▸ **Text passage**
□ □ □ □ □

Tag Archives: family

I Will Succeed.

So with the help of my friend I was able to track down my first blog from 2012. The blog was filled with depressing posts. If you think the things I post now are depressing, that blog was way off the deep end. I was going through cutting, my accident, hating my family, wanting to move. Those times seem like a lifetime ago but maybe 3 years ago or so. Really not that far. And yet I have come so far from back than. I no longer feel the need to self harm. Big accomplishment from doing it for so many years. I still remember my accident like it was yesterday but I do not let it define me. I still hate my family but at least I no longer have to deal with them. And I moved. I made the big change. I no longer have to suffer because of family or be ignored by them. I moved away, they can’t touch me. I can be me. Granted, picking up and moving to a completely new place without knowing a single person is a lot harder said than done.

I’ve gone through heart surgery and being homeless 3 times to being exiled by family, if you think that I will let my problems stop me now than you are sadly mistaken. I will succeed. I will make it.

“I don’t know where I’m going,
but I know where I’ve been
And it’s never in the nowhere
It’s in the not giving in
And when the Earth is slipping, tripping
Right underneath our feet
Remember we’re that not finished”

https://www.youtube.com/watch?v=PaFhTYPFG1Y

nagative

Stones

Today turned into a day that I was not expecting. I woke up and was getting ready for work until my mom came in and was basically laying on ground in pain. So I had to call out of work and take her to the hospital, granted we had to take a bus to the hospital vs taking an ambulance. We get to the hospital and she gets all hooked up with IVs and it got me thinking. I am the one that use to hospital visits and IVs. It was scary seeing her in this position. I rather be in that position than her. I was telling her on the way to the hospital that she wasn’t allowed to have anything serious happen to her because she is all that I have. That part alone is scary. Now that I no longer have my grandma, my mom is literally the only family I have left in this world. Scary. The world is a big place and I have one person. Turns out my mom has kidney stones. So relieved it was just that. They said it was small enough for her to pass on her own but big enough that if it doesn’t within 48 hours than to come back. They gave her pain medication and some prescriptions.

□ □ □ □ □

▸ **Record excerpts**
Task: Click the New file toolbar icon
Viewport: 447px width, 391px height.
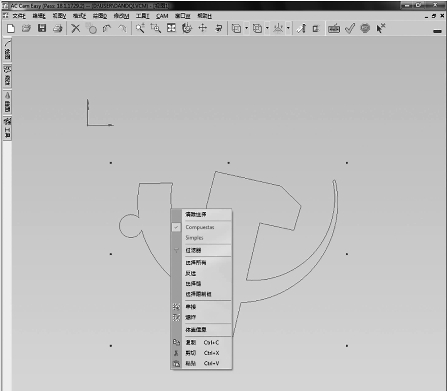Action: (x=11, y=29)
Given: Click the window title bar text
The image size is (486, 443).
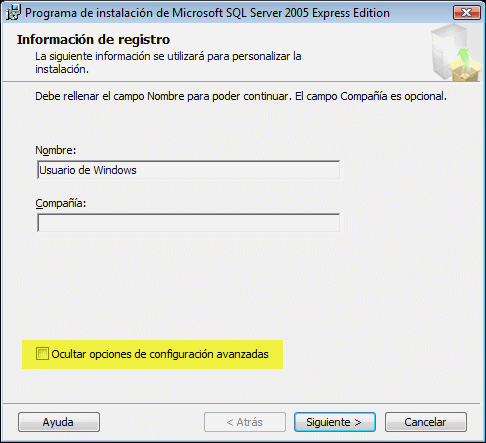Looking at the screenshot, I should [207, 13].

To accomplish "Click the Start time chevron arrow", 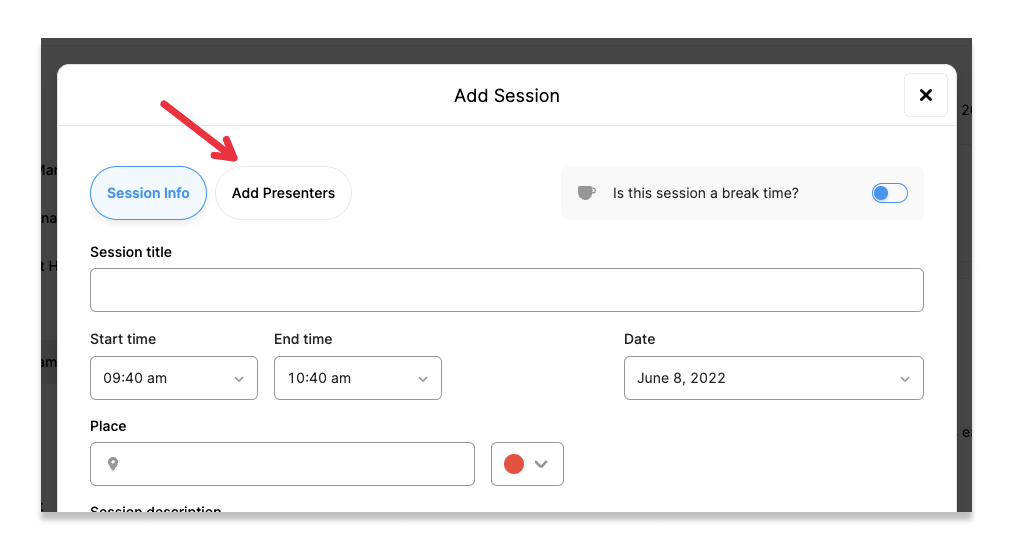I will [239, 379].
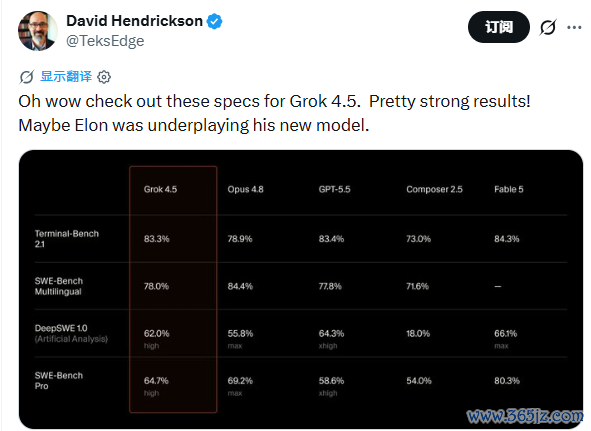Open the @TeksEdge handle link

[105, 41]
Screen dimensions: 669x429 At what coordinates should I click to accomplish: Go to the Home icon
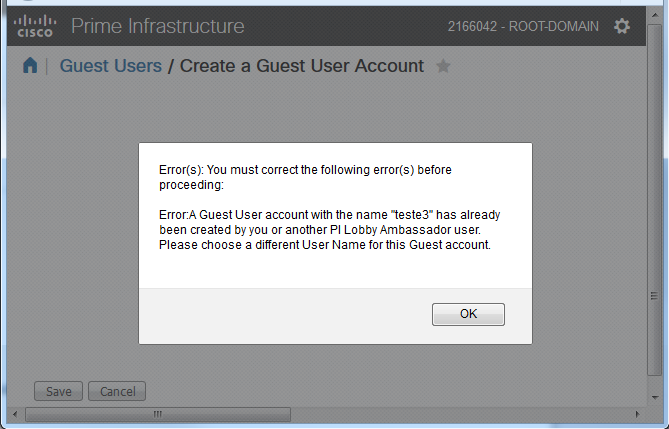(x=30, y=66)
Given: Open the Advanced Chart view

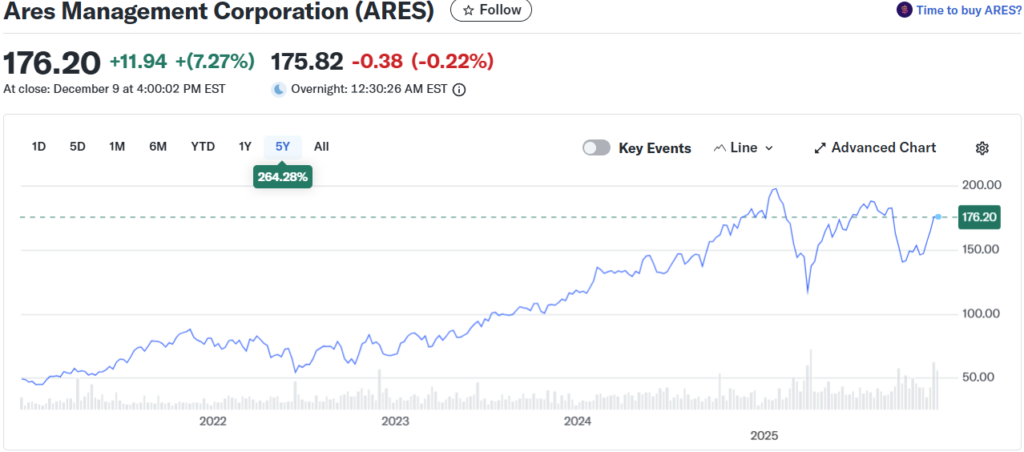Looking at the screenshot, I should [x=883, y=148].
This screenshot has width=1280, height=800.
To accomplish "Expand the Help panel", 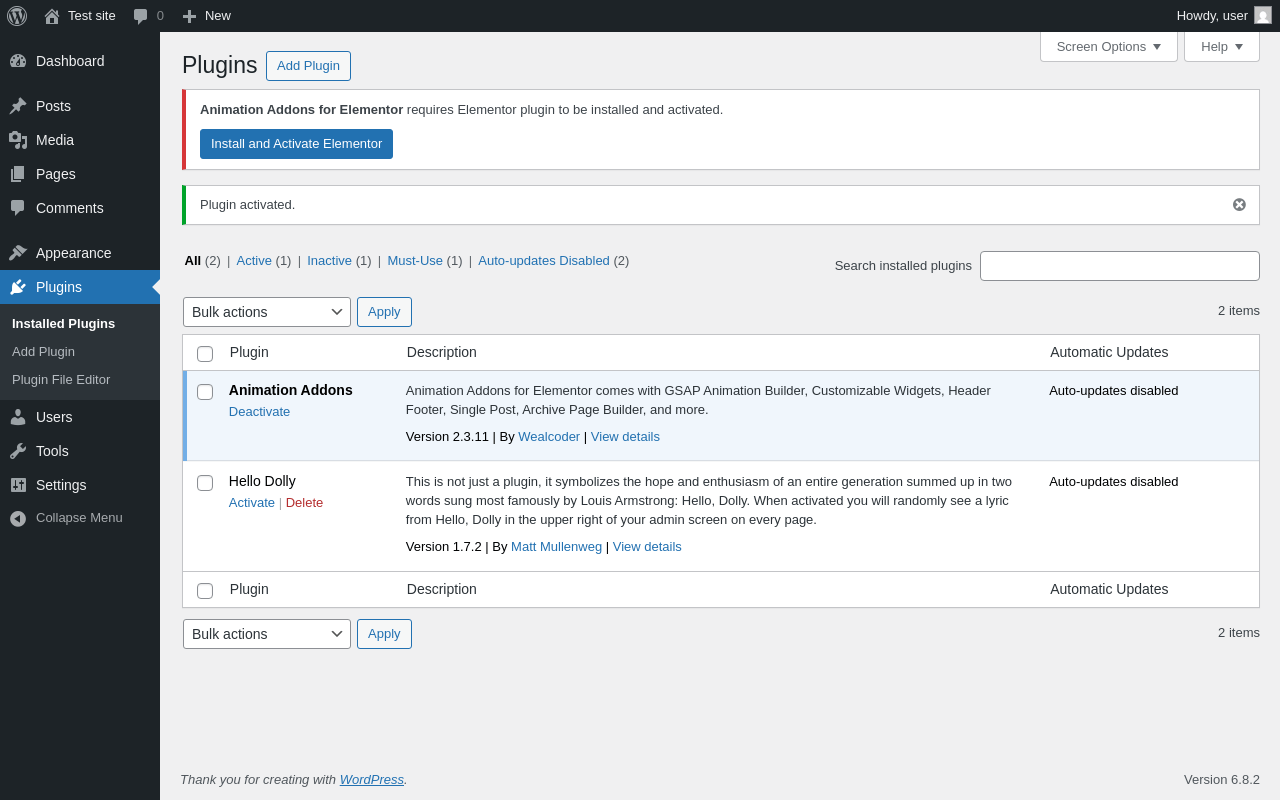I will point(1221,46).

□ □ □ □ □

▸ **Tasks to carry out**
**1.** According to the blog posts, what did the hospital find was causing the mom's pain?
**2.** Retype the section of the blog posts between "I’ve gone through" and "will make it.", inclusive.
**3.** Extend the blog posts, picking up after their final sentence.

▸ **Replies**
**1.** She had kidney stones.

**2.**
I’ve gone through heart surgery and being homeless 3 times to being exiled by family, if you think that I will let my problems stop me now than you are sadly mistaken. I will succeed. I will make it.

**3.**
As we were sitting on the grass waiting for the bus on the way home we were talking and she was feeling pretty great from all the pain medication. She told me that if something happened to her, that she at least has my brothers number to call. I told her I didn’t want too. And I wouldn’t, if something serious had happened to my mom. Why would I want to contact family that doesn’t even want to stick around for the good? She had said that my grandma was the one piece holding us all together and now that she is gone we have no attachments to anybody there aka family. I told her that made me feel free. I honestly don’t dwell on things my family has done to me back home. I kind of have accepted it and moved on. I don’t see any reason to reach out when I wasn’t the one sending threatening emails, I wasn’t the one attacking someone when they were down. I was there without question for anyone that needed. I thought family was suppose to stick together through thick and thin. Be there for one another no matter what. The ones that I am related too, I don’t consider family. They are just strangers that I grew up with it. I don’t care if I never speak to them again and at this point that will probably be the case. I don’t care if I never see them again. What they did is something a family should never do. I haven’t spoken to my brother since maybe 2012 when I told him to grow up and start acting like an adult. I haven’t spoken to my dad since 2013 when I first moved to Colorado when he said some nasty words regarding my mother and I. At any given time either of them know how to reach out and they haven’t so with that said I won’t either.  Maybe if I ever meet someone here they will come from a big loving family and overtime can become my family too. I wish I could just pick random pick that I’ve met and make my own family. But that would be kind of weird. “Hey you are an amazing person, Can I adopt you as my aunt and so on and I can come over for holidays and we can celebrate like how families do in movies. I’ve always wanted to be a apart of that”.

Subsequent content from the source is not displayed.